O Parlamento de Israel aprovou, na última segunda-feira, um projeto de lei que institui a pena de morte por enforcamento como sentença padrão para palestinos condenados por ataques fatais em tribunais militares. A nova legislação determina que a execução ocorra em um prazo de até 90 dias após a decisão judicial, permitindo pouca margem para atrasos e excluindo o direito à clemência. Embora o texto preveja a possibilidade de prisão perpétua em circunstâncias especiais não detalhadas, a prioridade passa a ser a aplicação da pena capital para os casos enquadrados na norma.
A aprovação da medida foi impulsionada por setores da coalizão governista, com destaque para o ministro da Segurança Nacional, Itamar Ben-Gvir. Durante a sessão no Parlamento, o ministro defendeu a proposta como um mecanismo de reparação e prevenção. Segundo as palavras de Ben-Gvir, “Este é um dia de justiça para os assassinados, um dia de dissuasão para os inimigos”. A aplicação da lei, no entanto, possui critérios distintos para cidadãos israelenses, que só estariam sujeitos à mesma punição se o crime cometido tivesse como objetivo declarado o fim da existência do Estado de Israel.
Reações internacionais e questionamentos sobre direitos humanos
Críticos e organizações de direitos humanos apontam que a estrutura da lei promove uma diferenciação jurídica baseada na origem dos condenados. A Associação de Direitos Civis em Israel classificou a nova regra como uma forma de violência institucionalizada e já protocolou um recurso na Suprema Corte do país para tentar reverter a decisão. No cenário externo, o porta-voz da União Europeia, Anouar El Anouni, manifestou preocupação com o que chamou de retrocesso democrático, instando o governo israelense a respeitar obrigações do direito internacional e compromissos anteriormente assumidos.

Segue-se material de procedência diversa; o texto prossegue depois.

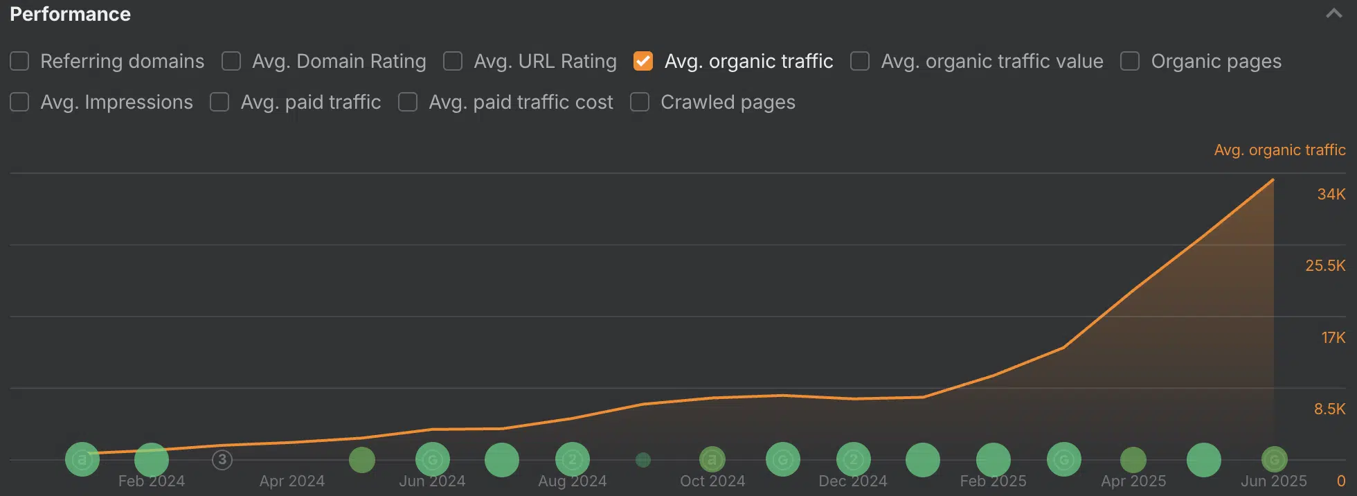Check the Crawled pages checkbox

O governo da Espanha também se posicionou de forma enfática contra a nova legislação. O primeiro-ministro Pedro Sánchez utilizou suas redes sociais para criticar a assimetria da punição, afirmando que “Esta é uma medida assimétrica que não seria aplicada a israelenses que cometeram os mesmos crimes. Mesmo crime, punição diferente. Isso não é justiça. É mais um passo rumo ao apartheid. O mundo não pode permanecer em silêncio”. O posicionamento reflete o aumento da pressão diplomática sobre o país em meio ao contexto de tensões na Cisjordânia e na Faixa de Gaza.

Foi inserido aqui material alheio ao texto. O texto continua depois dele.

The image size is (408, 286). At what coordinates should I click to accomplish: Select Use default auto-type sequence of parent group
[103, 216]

Posicionamento da Autoridade Palestina e desdobramentos jurídicos
Do lado palestino, o presidente Mahmoud Abbas condenou a aprovação, descrevendo-a como uma tentativa de intimidação que viola normas globais. Em nota oficial, o gabinete de Abbas declarou que “Essas leis e medidas não quebrarão a vontade do povo palestino nem prejudicarão sua firmeza”, reforçando que a medida não interromperá as aspirações políticas da população local. O cenário agora depende da análise do Judiciário israelense, que deverá avaliar a constitucionalidade da lei frente aos recursos apresentados por entidades civis.